** START OF Source passage **

TLDR:
  • Provides an overview of custom JavaScript tracers on Ethereum (Geth or Erigon) for advanced debugging and selective data collection.
  • Demonstrates using JS code with debug_traceTransaction (and others) to log or transform EVM execution details.
  • Explains how to flatten tracer scripts into JSON-RPC payloads, including a Node.js example to automate string conversion.
  • Highlights key methods (step, enter, exit, fault, result) for capturing and returning custom trace data.

Main article

Available on customized dedicated nodes only

Custom JavaScript tracers are available as customized solutions on the Enterprise plan on dedicated nodes.
If you’ve landed on this article, it’s likely that you’re already acquainted with the concept of tracing. If not, we recommend starting with our Deep dive into Ethereum debug_trace APIs for a comprehensive understanding of tracing and the prevalent EVM tracing methods. Tracing, in the context of Ethereum, refers to the process where Ethereum clients execute or re-execute a transaction or block, gathering crucial information produced during the execution. This process serves as an invaluable tool for debugging, performance analysis, and a multitude of other applications. Ethereum provides built-in tracing functionality through its JSON-RPC API. There are three types of tracing supported by Ethereum:

Basic tracing

Built-in tracer tracing

Custom tracing

You can also find details about built-in tracers and custom tracing in the Chainstack documentation.
Basic tracing and Built-in tracers serve as powerful debugging tools. They generate all the crucial data for most general purposes. Nevertheless, there can be situations that demand more specific details to align with particular requirements, or sometimes the standard tracer output too much data when only something specific is needed. This is where custom JavaScript tracing comes into play, allowing for enhanced customization of the tracing output. This article will discuss custom JS tracing, which is one of the custom tracing methods that Ethereum supports.

What is custom JavaScript tracing?

** END OF Source passage **
** START OF Recorded information **

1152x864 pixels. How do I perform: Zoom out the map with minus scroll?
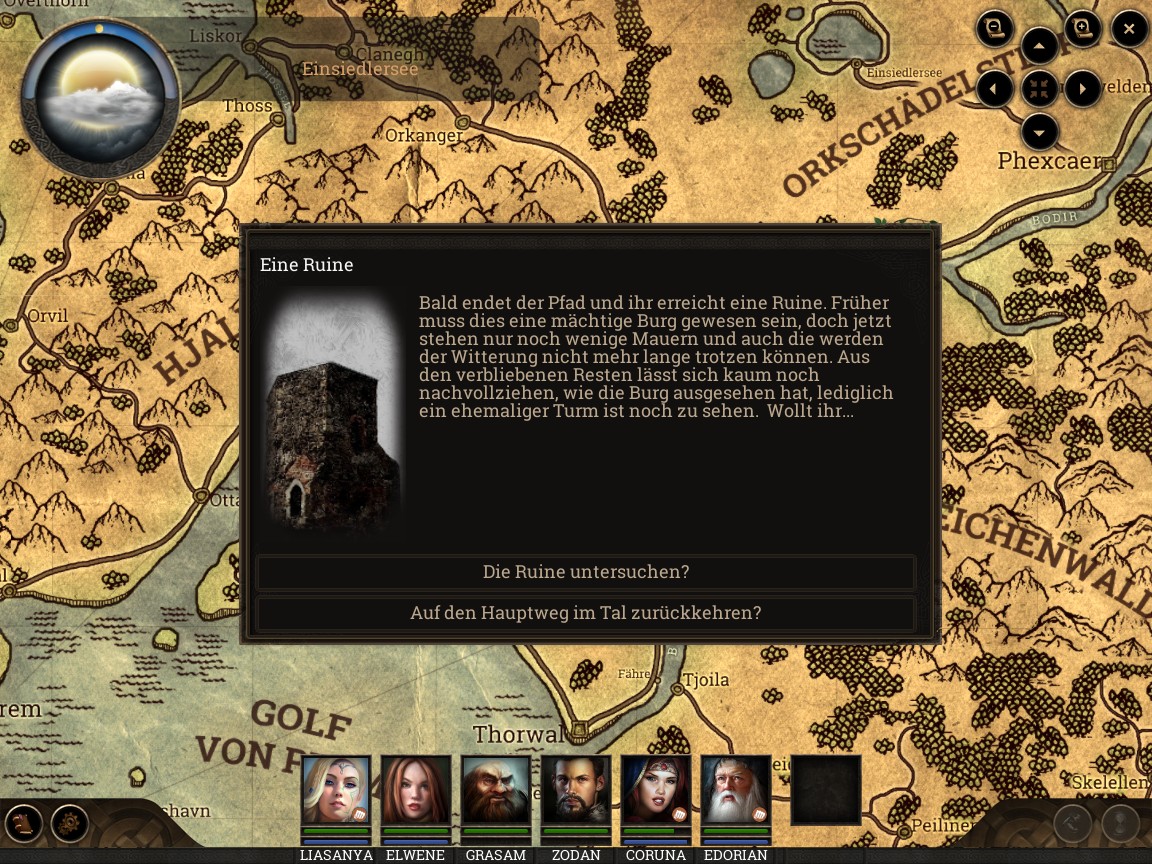pos(994,28)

** END OF Recorded information **

● **Written instruction**: Write out the part of the Ethereum tracing article that begins with the words containing "Basic tracing and" and ends with "custom JavaScript tracing?", copying it word for word. The listing isn't needed for this.

● **Task answer**:
Basic tracing and Built-in tracers serve as powerful debugging tools. They generate all the crucial data for most general purposes. Nevertheless, there can be situations that demand more specific details to align with particular requirements, or sometimes the standard tracer output too much data when only something specific is needed. This is where custom JavaScript tracing comes into play, allowing for enhanced customization of the tracing output. This article will discuss custom JS tracing, which is one of the custom tracing methods that Ethereum supports.

What is custom JavaScript tracing?